▸ Excerpt provided

= Albert Vanloo =

Belgian librettist and playwright

Vanloo by Nadar

Albert Vanloo (/fr/; Brussels, 10 September 1846 – 1920, Paris) was a Belgian librettist and playwright.

Vanloo lived in Paris as a child and was attracted to the theatre. As a young student he began writing plays and opéra comique libretti, notably with Eugène Leterrier who remained his main collaborator until the latter's death in 1884. He also worked with the writers William Busnach, Henri Chivot and Georges Duval.

==Libretti==

For Alexandre Charles Lecocq

- Giroflé-Girofla (1874) (with Eugène Leterrier)
- La petite mariée (1875) (with Leterrier)
- La Marjolaine (1877) (with Leterrier)
- La Camargo (1879) (with Leterrier)
- La jolie persane (1879) (with Leterrier)
- L'arbre de Noël (1880) (with Leterrier and Arnold Mortier)
- Le jour et la nuit (1881) (with Leterrier)
- Ali-Baba (1887) (with William Busnach)
- La belle au bois dormant (1900) (with Georges Duval)

For Jacques Offenbach

- Le voyage dans la lune (1875) (with Leterrier and Mortier)
- Mam'zelle Moucheron (1881) (with Leterrier)

For Emmanuel Chabrier

- L'étoile (1877) (with Leterrier)
- Une éducation manquée (1879) (with Leterrier)

For Paul Lacôme

- Le beau Nicolas (1880) (with Leterrier)
- La gardeuse d’oies (1888) (with Leterrier)

For André Messager
- La Béarnaise (1885) (with Leterrier)
- Les p'tites Michu (1897) (with Duval)
- Véronique (1898) (with Duval)
- Les dragons de l'impératrice (1905) (with Duval)

▸ Set tasks
a - According to the Albert Vanloo article, who was Vanloo's main collaborator until that writer's death in 1884?
b - Carry on the Albert Vanloo article from the point where it stops.
The entries that come after the Albert Vanloo article are separate material.

▸ Provided data
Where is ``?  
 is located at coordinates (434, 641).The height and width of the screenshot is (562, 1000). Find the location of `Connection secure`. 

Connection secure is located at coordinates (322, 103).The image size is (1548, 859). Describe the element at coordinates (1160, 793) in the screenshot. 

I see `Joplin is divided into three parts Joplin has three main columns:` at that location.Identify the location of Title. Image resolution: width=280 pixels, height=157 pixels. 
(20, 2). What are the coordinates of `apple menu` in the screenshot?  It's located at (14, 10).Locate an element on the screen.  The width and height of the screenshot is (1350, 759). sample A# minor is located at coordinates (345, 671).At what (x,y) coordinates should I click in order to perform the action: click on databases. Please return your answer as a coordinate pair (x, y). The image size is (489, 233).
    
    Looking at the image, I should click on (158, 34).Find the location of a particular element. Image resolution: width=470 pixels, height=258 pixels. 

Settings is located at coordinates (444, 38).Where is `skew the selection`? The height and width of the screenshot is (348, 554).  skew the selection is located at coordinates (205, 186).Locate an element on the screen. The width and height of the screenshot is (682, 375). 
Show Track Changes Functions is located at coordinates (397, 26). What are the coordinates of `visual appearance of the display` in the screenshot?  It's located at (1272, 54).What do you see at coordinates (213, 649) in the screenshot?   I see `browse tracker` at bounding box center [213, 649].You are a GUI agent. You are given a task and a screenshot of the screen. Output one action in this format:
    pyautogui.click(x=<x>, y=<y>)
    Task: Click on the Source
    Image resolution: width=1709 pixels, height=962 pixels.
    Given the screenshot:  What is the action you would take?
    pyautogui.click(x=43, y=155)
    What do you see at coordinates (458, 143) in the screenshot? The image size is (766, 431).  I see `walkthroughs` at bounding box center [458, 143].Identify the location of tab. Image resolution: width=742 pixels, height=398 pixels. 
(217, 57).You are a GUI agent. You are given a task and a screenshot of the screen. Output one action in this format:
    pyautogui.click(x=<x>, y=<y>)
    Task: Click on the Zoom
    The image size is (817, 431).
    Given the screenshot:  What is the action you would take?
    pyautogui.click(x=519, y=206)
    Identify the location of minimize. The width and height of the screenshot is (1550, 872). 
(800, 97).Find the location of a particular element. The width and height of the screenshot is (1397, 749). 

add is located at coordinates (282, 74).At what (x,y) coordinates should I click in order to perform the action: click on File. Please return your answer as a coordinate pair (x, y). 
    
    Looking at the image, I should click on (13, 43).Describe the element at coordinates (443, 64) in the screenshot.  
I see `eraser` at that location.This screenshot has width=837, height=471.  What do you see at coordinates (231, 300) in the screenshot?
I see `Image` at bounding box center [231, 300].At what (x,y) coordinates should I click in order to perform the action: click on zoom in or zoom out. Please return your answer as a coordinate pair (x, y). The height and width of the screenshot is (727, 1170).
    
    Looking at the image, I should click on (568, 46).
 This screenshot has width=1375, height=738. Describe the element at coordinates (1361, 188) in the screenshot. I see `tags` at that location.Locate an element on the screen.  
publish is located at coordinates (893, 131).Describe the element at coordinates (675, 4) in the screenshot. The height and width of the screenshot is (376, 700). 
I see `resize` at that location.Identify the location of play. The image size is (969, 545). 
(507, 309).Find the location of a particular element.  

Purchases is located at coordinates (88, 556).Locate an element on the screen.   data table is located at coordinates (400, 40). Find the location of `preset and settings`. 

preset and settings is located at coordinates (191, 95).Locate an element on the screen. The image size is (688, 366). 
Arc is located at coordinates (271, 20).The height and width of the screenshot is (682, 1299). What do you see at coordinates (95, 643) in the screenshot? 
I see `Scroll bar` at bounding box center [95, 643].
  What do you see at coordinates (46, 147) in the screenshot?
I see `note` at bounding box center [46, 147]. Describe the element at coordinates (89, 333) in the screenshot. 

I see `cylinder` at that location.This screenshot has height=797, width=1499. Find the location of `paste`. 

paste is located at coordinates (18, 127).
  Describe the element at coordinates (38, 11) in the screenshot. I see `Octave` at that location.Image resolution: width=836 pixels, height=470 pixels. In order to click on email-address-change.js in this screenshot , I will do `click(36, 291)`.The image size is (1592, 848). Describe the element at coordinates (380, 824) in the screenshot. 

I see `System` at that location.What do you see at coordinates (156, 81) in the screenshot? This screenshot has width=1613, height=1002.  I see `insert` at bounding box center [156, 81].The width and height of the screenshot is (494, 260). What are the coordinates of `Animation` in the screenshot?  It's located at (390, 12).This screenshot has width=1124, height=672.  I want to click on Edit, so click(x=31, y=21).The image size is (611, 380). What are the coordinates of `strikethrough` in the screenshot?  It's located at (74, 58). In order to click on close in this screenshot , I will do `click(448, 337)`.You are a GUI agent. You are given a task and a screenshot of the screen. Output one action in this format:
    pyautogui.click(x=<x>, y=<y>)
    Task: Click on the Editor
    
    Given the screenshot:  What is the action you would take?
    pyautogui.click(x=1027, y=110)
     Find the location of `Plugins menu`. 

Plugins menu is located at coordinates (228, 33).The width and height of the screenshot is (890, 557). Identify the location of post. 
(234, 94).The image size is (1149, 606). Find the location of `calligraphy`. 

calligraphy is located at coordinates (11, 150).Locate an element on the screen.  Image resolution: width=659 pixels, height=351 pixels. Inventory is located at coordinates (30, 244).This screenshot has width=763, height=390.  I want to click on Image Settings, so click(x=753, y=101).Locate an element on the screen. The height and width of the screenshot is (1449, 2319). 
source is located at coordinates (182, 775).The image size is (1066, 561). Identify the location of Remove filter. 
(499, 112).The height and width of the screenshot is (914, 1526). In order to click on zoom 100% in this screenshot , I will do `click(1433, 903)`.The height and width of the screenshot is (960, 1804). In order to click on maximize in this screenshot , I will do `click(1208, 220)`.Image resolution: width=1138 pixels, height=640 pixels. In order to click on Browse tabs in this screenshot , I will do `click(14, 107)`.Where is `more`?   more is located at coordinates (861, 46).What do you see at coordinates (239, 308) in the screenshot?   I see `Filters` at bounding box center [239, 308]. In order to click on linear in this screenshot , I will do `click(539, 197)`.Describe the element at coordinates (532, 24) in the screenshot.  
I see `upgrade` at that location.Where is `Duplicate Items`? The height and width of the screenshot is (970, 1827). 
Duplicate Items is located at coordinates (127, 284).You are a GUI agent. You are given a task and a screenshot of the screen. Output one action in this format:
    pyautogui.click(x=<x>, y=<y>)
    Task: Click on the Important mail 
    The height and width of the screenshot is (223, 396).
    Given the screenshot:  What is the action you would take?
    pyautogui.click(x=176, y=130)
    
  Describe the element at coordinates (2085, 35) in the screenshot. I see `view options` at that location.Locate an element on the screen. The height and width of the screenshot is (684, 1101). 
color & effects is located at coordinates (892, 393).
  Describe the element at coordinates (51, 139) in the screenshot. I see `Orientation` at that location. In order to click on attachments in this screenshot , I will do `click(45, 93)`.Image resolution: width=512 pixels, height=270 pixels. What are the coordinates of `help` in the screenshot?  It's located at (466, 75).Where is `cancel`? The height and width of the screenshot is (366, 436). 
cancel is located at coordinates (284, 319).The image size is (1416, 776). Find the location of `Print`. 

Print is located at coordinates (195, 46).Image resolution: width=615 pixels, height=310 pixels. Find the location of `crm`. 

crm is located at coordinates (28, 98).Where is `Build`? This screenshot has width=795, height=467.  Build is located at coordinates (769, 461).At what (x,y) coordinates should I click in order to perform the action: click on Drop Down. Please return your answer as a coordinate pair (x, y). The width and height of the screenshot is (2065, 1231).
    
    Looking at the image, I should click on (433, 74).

▸ Exercise answers
a - Eugène Leterrier

b -
For Antoine Banès
- Le Bonhomme de neige (1894) (with Henri Chivot)
- La Sœur de Jocrisse (1902)

For other composers
- Le petit poucet (1868) (for Laurent de Rillé, with Leterrier)
- La nuit du 15 octobre (1869) (for Georges Jacobi, with Leterrier)
- Juanita (1883) (adaptation of Donna Juanita, for Renaud de Vilbac, with Leterrier)
- Le droit d'aînesse (1883) (for Francis Chassaigne, with Leterrier)
- Le roi de carreau (1883) (for Théodore Lajarte, with Leterrier)
- Volapük-Revue (1886) (for Andre Gedalge, with Busnach)
- La gamine de Paris (1887) (for Gaston Serpette, with Leterrier)
- L'oeuf rouge (1890) (for Edmond Audran, with Busnach)
- La fée aux chèvres (1891) (for Louis Varney, with Paul Ferrier)
- Le pays de l'or (1892) (for Léon Vasseur, with Chivot)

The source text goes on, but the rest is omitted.